§ REQUIRED WORK: List each line in the material below that contains the word "Task".
++++++++++++++++++++
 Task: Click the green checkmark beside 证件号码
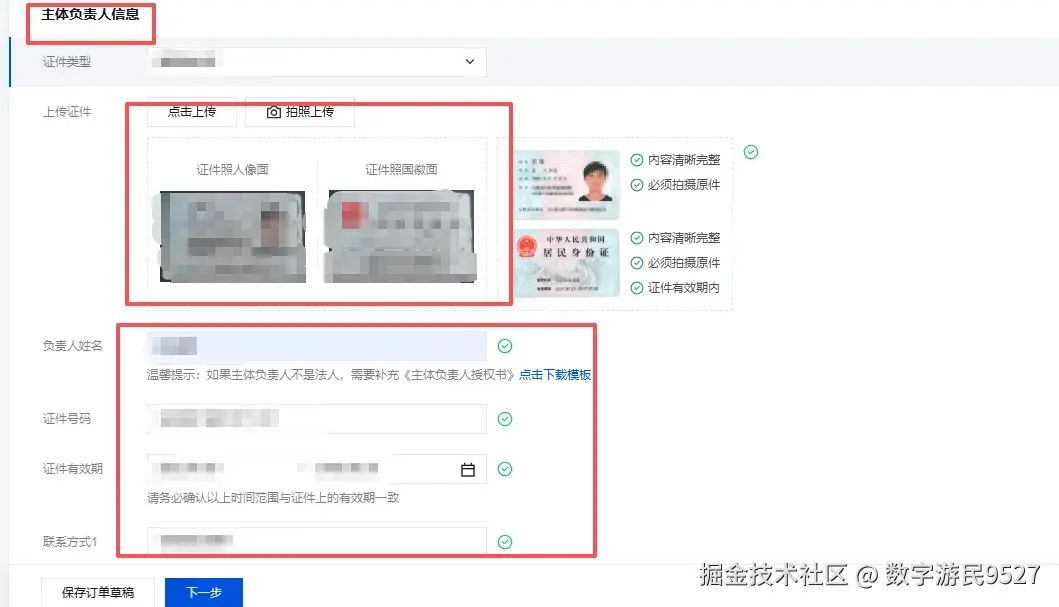[504, 418]
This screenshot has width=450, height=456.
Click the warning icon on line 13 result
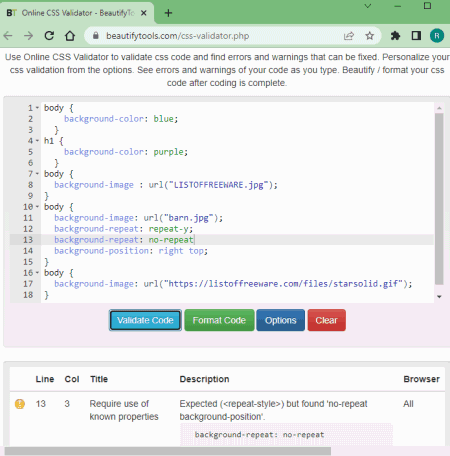[x=20, y=404]

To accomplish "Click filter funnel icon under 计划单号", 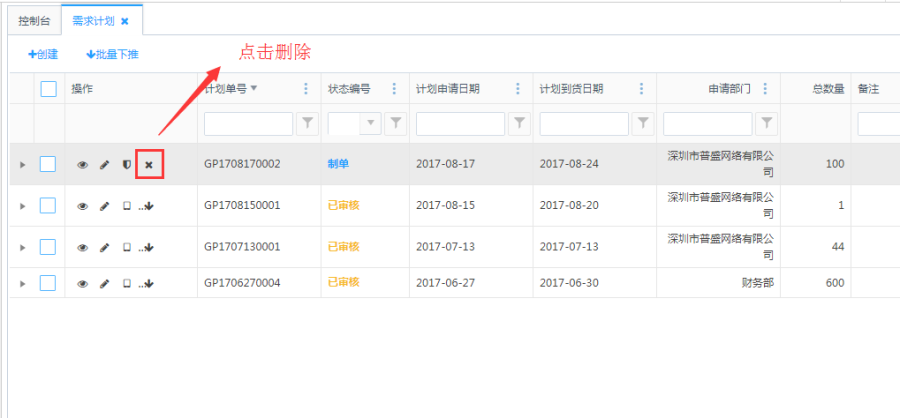I will (308, 124).
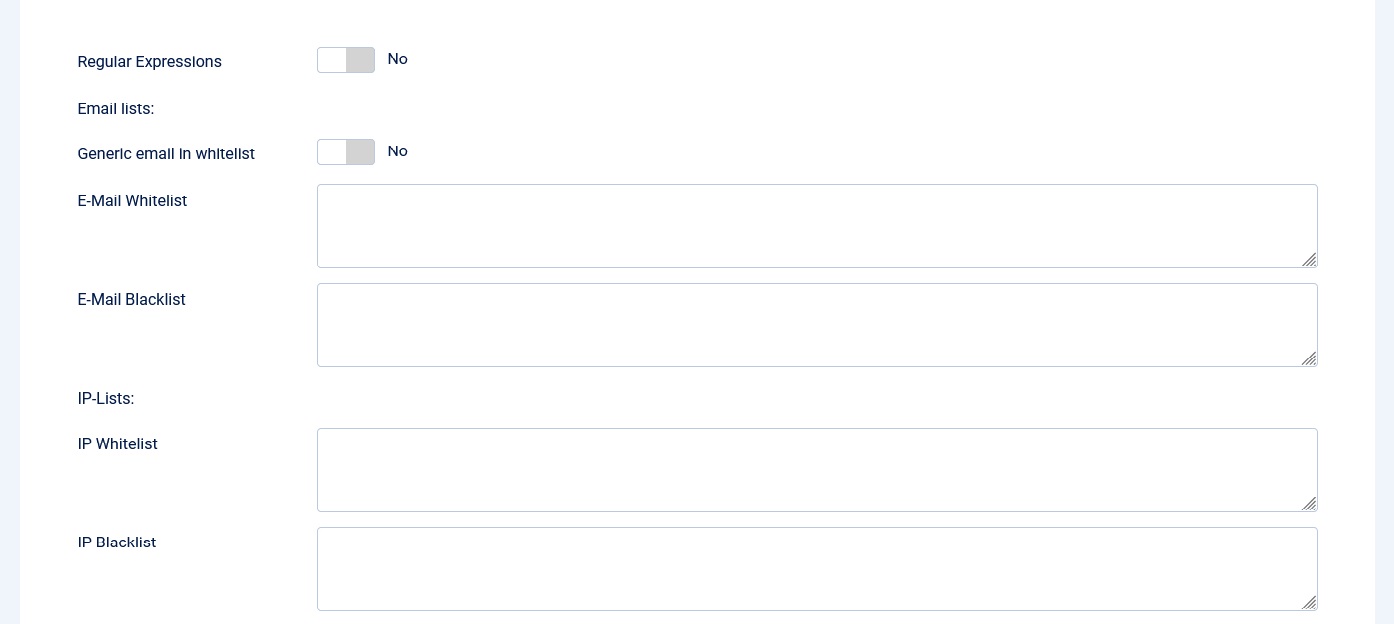Viewport: 1394px width, 624px height.
Task: Click the E-Mail Blacklist label text
Action: (x=131, y=300)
++++++++++++++++++++
§ WRITTEN ANSWER:
 Task: Click the green checkmark beside 证件号码
Task: Click the E-Mail Blacklist label text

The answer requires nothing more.